What the exercise asks
I'd like the entries reproduced exactly, with the images omitted.

Supplied entries

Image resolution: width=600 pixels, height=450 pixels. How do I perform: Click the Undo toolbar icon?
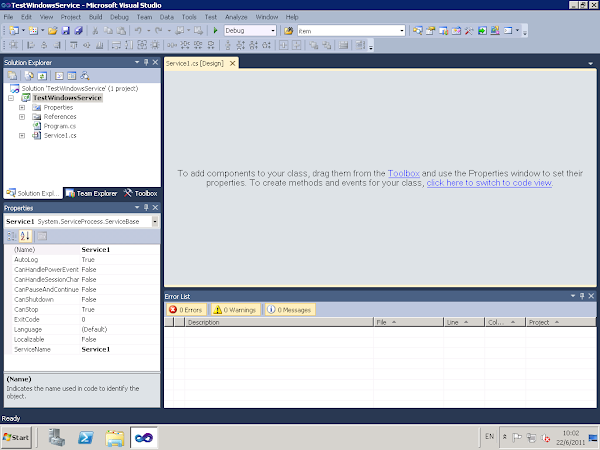[138, 31]
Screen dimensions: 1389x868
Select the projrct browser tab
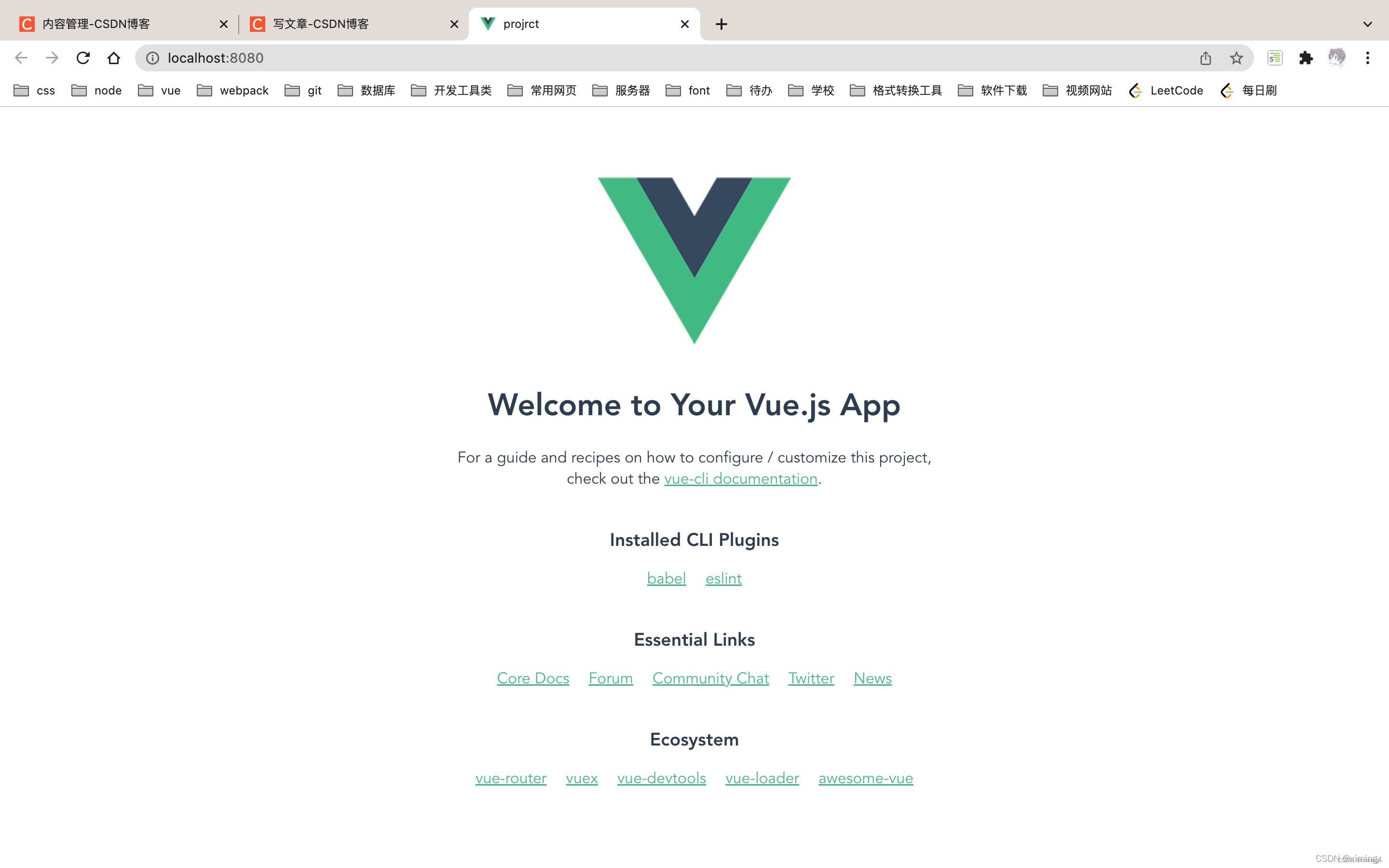[x=583, y=23]
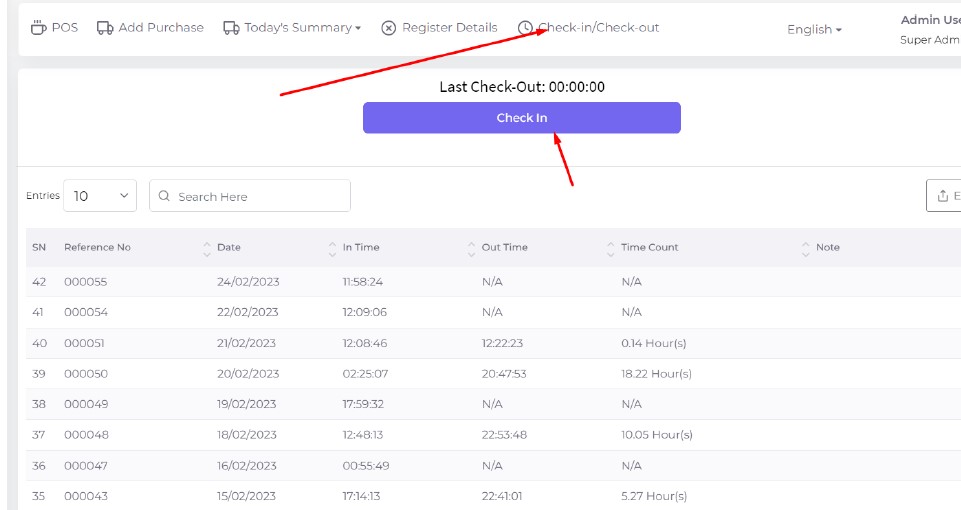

Exercise answer
Image resolution: width=600 pixels, height=450 pixels. How do I perform: Click the Undo toolbar icon?
[138, 31]
Screen dimensions: 1389x868
Select the projrct browser tab
[x=583, y=23]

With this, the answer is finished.